Opioid Use and Misuse: Pain Management, Drug Dependence, and Implications for Nurses Worldwide in 2022 - Online Course
This presentation entails a brief overview on evidence-based uses of opioids in diverse clinical contexts, influences of opioid regulations across the globe, and common misconceptions related to effective opioid therapies. Furthermore, this presentation discusses how nurses may promote safe opioid use and detect opioid dependency and addiction.

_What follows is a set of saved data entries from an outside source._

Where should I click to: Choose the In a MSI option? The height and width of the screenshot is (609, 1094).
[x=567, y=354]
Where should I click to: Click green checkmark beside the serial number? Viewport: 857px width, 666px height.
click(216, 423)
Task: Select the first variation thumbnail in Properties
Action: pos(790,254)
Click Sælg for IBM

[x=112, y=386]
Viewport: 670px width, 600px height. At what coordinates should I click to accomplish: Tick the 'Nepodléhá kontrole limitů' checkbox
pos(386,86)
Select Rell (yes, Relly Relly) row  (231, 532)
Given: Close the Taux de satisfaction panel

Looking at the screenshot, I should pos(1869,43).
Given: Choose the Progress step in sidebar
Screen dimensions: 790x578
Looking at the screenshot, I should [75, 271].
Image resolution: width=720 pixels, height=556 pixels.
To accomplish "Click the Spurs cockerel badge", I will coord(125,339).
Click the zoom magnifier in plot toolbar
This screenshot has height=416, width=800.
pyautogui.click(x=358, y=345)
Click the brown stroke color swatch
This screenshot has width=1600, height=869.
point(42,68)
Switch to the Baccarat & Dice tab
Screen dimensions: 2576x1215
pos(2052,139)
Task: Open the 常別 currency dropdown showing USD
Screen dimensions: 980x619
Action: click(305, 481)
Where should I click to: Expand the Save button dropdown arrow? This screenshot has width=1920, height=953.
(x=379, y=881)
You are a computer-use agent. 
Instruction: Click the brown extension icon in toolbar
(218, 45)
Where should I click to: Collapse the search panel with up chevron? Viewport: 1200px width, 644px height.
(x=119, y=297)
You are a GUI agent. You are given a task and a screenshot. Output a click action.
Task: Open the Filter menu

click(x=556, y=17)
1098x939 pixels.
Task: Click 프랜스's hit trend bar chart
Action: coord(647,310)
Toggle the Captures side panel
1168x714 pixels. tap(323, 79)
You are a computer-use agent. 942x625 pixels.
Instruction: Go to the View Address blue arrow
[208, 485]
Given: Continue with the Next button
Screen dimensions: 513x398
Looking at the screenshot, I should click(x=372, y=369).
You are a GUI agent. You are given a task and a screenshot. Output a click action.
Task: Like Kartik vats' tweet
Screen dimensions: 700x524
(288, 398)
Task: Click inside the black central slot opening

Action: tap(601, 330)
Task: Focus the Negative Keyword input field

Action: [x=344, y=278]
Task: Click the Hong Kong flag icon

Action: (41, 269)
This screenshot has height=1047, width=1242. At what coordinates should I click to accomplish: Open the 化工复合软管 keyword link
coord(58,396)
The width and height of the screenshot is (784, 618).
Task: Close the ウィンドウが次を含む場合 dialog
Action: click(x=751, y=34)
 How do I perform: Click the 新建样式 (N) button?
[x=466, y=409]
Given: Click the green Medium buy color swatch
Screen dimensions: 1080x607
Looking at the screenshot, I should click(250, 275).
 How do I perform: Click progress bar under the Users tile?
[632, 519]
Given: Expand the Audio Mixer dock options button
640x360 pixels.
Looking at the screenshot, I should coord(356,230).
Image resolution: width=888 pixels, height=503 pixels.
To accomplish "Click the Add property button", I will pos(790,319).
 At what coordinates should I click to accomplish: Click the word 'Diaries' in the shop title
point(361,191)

This course will retire after 20th January 2025.
Learning Outcomes
After participating in this course, learners will be able to:
- Identify evidence-based, therapeutic applications for opioid-based therapies in appropriate clinical contexts
- Understand the facilitators and barriers of effective opioid therapies, and be able to dispel common myths
- Recognize patient-level risk factors and symptoms of opioid misuse, and nursing methods to detect opioid dependence
- Identify systems-level factors that promote safe opioid use and prevent misuse, and nurse roles in reducing harm
Speaker Bios:
Janane Hanna, RN, MSN, AOCNS, has been working on improving pain management practices through the education and training of physicians and nurses at AUBMC and presented nationally and internationally about topics related to pain and palliative care. She has worked with the Order of Nurses in Lebanon on setting standardized palliative care education certification for nurses. She has been elected to serve as task force member in the American Society for Pain Management Nurses Pain Outcome Metrics. After 5 years as an oncology nurse at AUBMC, she moved to the pain service to become the first Pain Nurse at AUBMC in October 2010. She was promoted to Pain & Palliative care Clinical Nurse Specialist in July 2012 until now.
Jonathan Aebischer, DNP, FNP, has worked in inpatient and outpatient settings for almost 16 years as an RN and FNP in which opioids are administered or prescribed, and provided evidence-based monitoring for acute and chronic adverse effects. He has also worked at a local Federally-Qualified Health Center in Portland, Oregon for 3 years, in which he regularly treated clientele with acute and chronic pain conditions, as well as opioid use disorders. Lastly, he worked in research about chronic pain conditions and reducing harm or mitigating substance use (including opioids and cannabis) for the past 5 years, and has spoken at multiple academic and professional conferences since then on these related topics.